If we are asked by a researcher to describe an experience, particularly an experience we had at some point of time in the past, the best we can do is relate what we think we remember, about how we believe we felt, along with the alibis we construct for the choices we made, in an experience that was almost entirely subconscious. However, due to the state of naïve realism we live in, we’re convinced that our explanations have merit… despite the fact that we are just reconstructing a plausible sounding story for what we think happened. This is the way it works for all of us. It’s also the fatal flaw for most structured, traditional voice of the customer research.

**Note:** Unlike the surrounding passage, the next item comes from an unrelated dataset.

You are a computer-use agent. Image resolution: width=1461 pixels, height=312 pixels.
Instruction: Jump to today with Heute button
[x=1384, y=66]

Understanding how to design highly meaningful, differentiated, influential, and profitable experiences involves engaging people in fundamentally different sorts of conversations and listening in ways that get beneath the surface of what they say to understand the deeper, subconscious aspects of how people actually have experiences.
While there’s value to listening to customers’ recollections of the experiences they’ve had and their suggestions for improving that experience, what you really need to look for and understand are:
- Goals and Desired States
- What set of desired states and goals are people really trying to accomplish?
- What kinds of experiences are people attracted to and comfortable engaging with?
- Beliefs and Expectations
- How do people make sense of and remember the experiences they have?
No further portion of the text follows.